Computing the value of $\frac{1}{3^2+1} + \frac{1}{4^2+2} + \frac{1}{5^2+3}\ldots=$?

Question

I have tried converting this series into a telescopic sum whose terms could cancel out but haven't succeeded in that effort.

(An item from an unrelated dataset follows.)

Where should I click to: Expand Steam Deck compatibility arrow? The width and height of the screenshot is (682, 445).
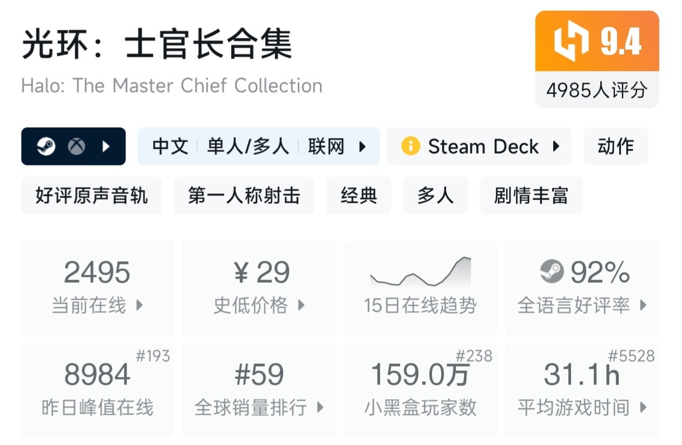[x=555, y=147]
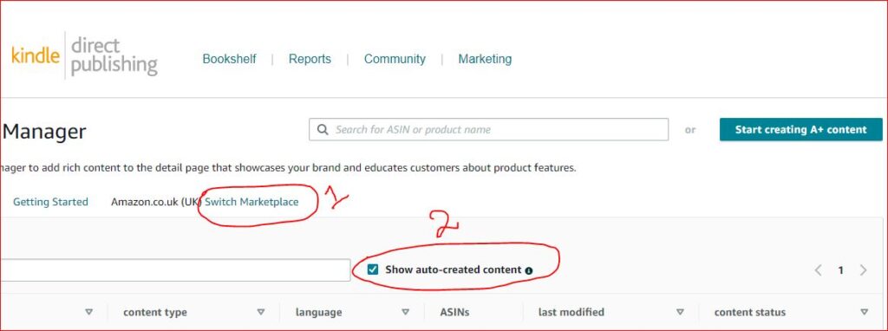Click Start creating A+ content button

click(x=800, y=130)
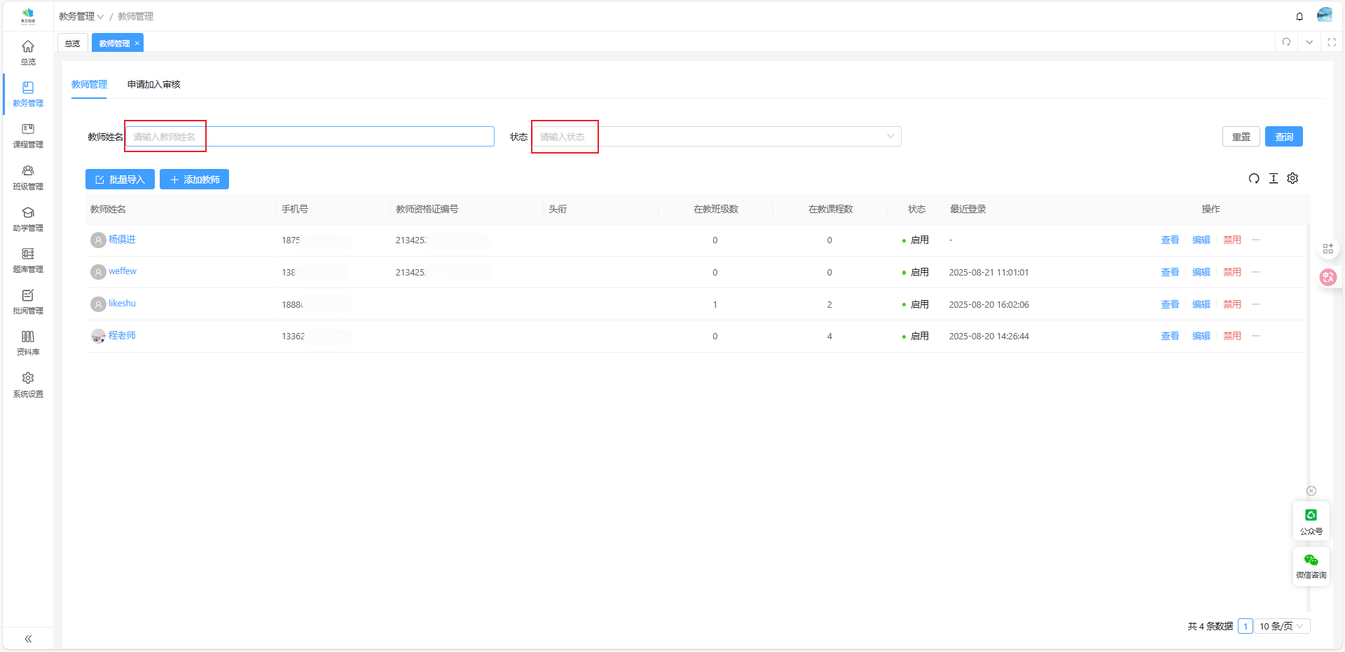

How should I proceed further?

Answer 1

The hint:

Use the telescopic sum and $$(n+2)^2+n=(n+4)(n+1).$$

Now, $$\sum_{n=1}^{+\infty}\frac{1}{(n+2)^2+n}=\frac{1}{3}\left(\frac{1}{2}+\frac{1}{3}+\frac{1}{4}\right)=\frac{13}{36}.$$

Answer 2

Hint: $$\frac{1}{(n+1)(n+4)}=\frac{1}{3} \Bigg[\frac{1}{n+1}-\frac{1}{n+4}\Bigg]$$

By Cancelling terms we have remaining $$ \frac{1}{3} \Bigg[\frac{1}{2}+\frac{1}{3}+\frac{1}{4}\Bigg]= \frac{1}{3} \cdot\frac{13}{12}=\frac{13}{36}$$

Answer 3

You can use:

$$\dfrac{1}{n^2+(n-2)}=\dfrac{1}{(n-1)(n+2)}=\dfrac{1}{3}\left(\dfrac{1}{n-1}-\dfrac{1}{n+2}\right)$$

Answer 4

Note that $\frac{1}{n^2+(n-2)}=\frac{1}{(n-1)(n+2)}=\frac{1}{3}(\frac1{n-1}-\frac1{n+2})$

Therefore the expression becomes $$\frac{1}{3}(\frac{1}{2}-\frac{1}{5}+\frac{1}{3}-\frac{1}{6}+\frac{1}{4}-\frac{1}{7}...)=\frac13(\frac{1}{2}+\frac{1}{3}+\frac{1}{4})=\frac{36}{13}$$ since everything else cancel out.